Witch

support Lucid Grave
author AP date 08/08/22 venue Stengade, Copenhagen, DEN

It has been a while since I did a multi-day stint of concerts, but the prospect of getting to see genuine rock music icons — Jay Mascis of Dinosaur Jr. and Kyle Thomas aka. King Tuff from Ty Segall’s live band The Muggers — playing with their cult stoner rock outfit Witch in Denmark for the first time ever was just too good of an opportunity to pass on. This sentiment seems to be shared by plenty of others too, as the show looks to be all but sold out… which in turn means that the festivities are going to be boiling hot, given the glorious summer weather outside. Personally, I’ve always felt that stoner music is best experienced in intense heat, as it lends these performances a kind of delirious atmosphere that is perfect for the genre. With my clothes already damp thus, I muscle my way to near the front to catch the best glimpse of tonight’s support act, the local psychedelic doom metal crew Lucid Grave, who are just finishing up their opening track “Cosmic Mountain” off its namesake album, which came out earlier this summer.

Lucid Grave

I’m not gonna lie — the studio rendition of “Cosmic Mountain” failed to woo me on the initial spin, with the melodramatic howling of vocalist Malene Pedersen turning me off something fierce. But here in the live setting, the Copenhagen-based quintet sounds remarkably different, none more so than Pedersen herself. Her voice is more strained and carries a harsher tone than on record, while the rest of the four musicians are generating a lot more oomph also. Songs like “I Feel the Fire” are rendered into dense and heavy doom trips by the venue’s high grade sound system, and further accentuated by Pedersen’s spellbinding performance. She has shunned the stage, and is engaged in an evocative and borderline sensual dance on the floor, her bare feet and intense gesticulations giving her a shamanic appearance. Behind her, the four other musicians — guitarists Casper Nilsson & Kriller Andersen, drummer Jon Fick and bassist Alex Ørsted — have a less poignant demeanour, often appearing only as silhouettes within the shroomy lighting as they send cascades of reverberating melodies and solos reverberating through the room. And as the concert draws to a conclusion after some 35 minutes, I can feel myself converting into a fan, thinking I must have missed something the first time I listened to “Cosmic Mountain”. It has been put onto my 2022 playlist again, and hopefully I can find the same sort of magic on it as I have at the band’s concert here tonight.

7

Witch

When the band walks onto the stage, it turns out that Mascis is, in fact, not with them on this tour, and that he has been substituted for Earthless' Mario Rubalcaba — a slight upset rendered not disappointing given the sheer worthiness of the replacement. Witch kick things off rather unceremoniously, casually walking onto the stage and then unloading their first package of sizzling stoner riffs without any unnecessary frills or introductions. That is also the best way to describe the quartet’s performance, which offers little by way of a strong visual aesthetic, and is primarily focused on the strength and diversity of the setlist for winning people over.
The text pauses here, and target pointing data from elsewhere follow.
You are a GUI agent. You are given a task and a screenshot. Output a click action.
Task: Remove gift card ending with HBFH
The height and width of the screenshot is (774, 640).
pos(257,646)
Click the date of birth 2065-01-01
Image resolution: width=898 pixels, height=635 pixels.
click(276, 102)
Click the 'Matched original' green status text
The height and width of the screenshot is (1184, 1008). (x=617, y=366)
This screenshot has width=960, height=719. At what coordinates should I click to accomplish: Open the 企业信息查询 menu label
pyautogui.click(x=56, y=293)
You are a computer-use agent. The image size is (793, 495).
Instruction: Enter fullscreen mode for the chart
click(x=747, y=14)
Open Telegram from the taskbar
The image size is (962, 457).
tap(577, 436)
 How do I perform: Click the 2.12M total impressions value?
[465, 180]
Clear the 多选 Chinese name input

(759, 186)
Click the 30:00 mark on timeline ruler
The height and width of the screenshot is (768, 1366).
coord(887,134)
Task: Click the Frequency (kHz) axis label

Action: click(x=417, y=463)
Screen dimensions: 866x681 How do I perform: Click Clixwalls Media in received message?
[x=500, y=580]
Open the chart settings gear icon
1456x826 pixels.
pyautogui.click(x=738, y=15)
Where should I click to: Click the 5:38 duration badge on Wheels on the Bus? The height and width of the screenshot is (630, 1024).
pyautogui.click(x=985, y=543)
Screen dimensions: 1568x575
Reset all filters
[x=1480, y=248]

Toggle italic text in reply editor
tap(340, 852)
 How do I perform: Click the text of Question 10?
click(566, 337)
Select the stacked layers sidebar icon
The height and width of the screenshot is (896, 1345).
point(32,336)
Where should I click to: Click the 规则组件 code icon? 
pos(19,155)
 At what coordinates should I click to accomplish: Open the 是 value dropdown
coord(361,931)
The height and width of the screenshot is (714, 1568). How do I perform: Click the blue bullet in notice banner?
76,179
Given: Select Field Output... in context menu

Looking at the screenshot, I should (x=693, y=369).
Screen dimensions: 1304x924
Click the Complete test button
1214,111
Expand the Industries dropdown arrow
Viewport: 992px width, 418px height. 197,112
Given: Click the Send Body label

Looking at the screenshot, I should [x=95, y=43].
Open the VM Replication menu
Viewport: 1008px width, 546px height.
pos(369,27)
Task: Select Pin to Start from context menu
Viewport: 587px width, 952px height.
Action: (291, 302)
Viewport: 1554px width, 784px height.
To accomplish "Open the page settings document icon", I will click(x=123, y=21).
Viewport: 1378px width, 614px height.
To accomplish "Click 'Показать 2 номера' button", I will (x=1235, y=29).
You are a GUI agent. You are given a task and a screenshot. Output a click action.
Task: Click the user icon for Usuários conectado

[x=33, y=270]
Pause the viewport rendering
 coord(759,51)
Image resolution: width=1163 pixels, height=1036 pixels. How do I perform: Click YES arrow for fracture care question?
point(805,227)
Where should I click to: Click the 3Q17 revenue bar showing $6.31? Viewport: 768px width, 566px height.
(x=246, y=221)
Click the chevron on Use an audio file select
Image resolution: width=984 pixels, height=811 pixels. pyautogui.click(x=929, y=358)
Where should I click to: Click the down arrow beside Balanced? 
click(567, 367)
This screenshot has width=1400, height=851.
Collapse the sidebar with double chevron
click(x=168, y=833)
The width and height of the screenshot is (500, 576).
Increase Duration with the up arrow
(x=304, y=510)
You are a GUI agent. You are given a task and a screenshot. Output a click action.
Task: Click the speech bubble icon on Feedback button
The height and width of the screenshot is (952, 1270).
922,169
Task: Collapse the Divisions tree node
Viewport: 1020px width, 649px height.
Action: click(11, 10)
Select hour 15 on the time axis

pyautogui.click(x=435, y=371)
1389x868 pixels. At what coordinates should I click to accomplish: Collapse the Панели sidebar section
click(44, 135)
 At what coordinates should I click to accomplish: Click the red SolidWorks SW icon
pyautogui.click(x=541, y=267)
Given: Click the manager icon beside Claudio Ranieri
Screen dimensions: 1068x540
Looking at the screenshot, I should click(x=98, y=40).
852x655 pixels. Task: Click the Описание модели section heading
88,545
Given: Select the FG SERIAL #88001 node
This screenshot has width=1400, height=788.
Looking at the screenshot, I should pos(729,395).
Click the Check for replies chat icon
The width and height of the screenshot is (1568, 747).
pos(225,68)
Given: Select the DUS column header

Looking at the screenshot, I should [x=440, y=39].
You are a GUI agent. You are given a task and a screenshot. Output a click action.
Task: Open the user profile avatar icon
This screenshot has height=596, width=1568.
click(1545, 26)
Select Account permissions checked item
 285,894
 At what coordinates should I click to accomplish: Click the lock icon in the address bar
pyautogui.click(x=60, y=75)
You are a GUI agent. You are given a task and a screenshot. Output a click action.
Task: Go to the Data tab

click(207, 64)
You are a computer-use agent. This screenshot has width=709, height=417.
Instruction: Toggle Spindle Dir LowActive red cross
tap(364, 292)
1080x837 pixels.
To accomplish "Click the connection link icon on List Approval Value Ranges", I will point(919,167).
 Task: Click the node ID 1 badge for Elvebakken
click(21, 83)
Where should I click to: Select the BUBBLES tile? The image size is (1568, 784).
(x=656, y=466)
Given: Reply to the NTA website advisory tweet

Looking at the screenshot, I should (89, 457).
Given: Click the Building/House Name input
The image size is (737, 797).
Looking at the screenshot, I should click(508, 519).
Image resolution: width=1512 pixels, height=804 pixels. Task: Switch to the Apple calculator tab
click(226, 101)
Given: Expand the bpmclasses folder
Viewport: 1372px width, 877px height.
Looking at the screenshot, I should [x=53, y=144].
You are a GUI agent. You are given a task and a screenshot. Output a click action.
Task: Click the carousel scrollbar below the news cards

The four musicians nonetheless handle themselves with the confidence of veterans, striking each instrument with purpose and zeal as they traverse through one intoxicating groove, spacey melody and psychedelic solo feast after the other, varying the dynamics just often enough to keep the audience on its toes. There are bits of classic doom, touches of heritage rock in the vein of Kadavar (complete with distinctive, megaphonic vocals), some dark alt-country infusions with prairie howl guitar leads, and even a sprinkle of hardcore punk to immerse oneself in during the 60 minutes that the concert lasts. But although Witch wear their influences proudly on their sleeves, both the variety of their repertoire and their penchant for taking the inspirations and distilling them into a sound that is still very much their own, ensure that the quartet is far from a dime-a-dozen stoner rock band — and the incessant headbanging and loud cheering that accompanies every song is a testimony to their proficiency. The wheel may not have been reinvented here tonight, but if you came to Stengade looking for a rock solid helping of groovy and trippy stoner rock, you cannot have gone home disappointed.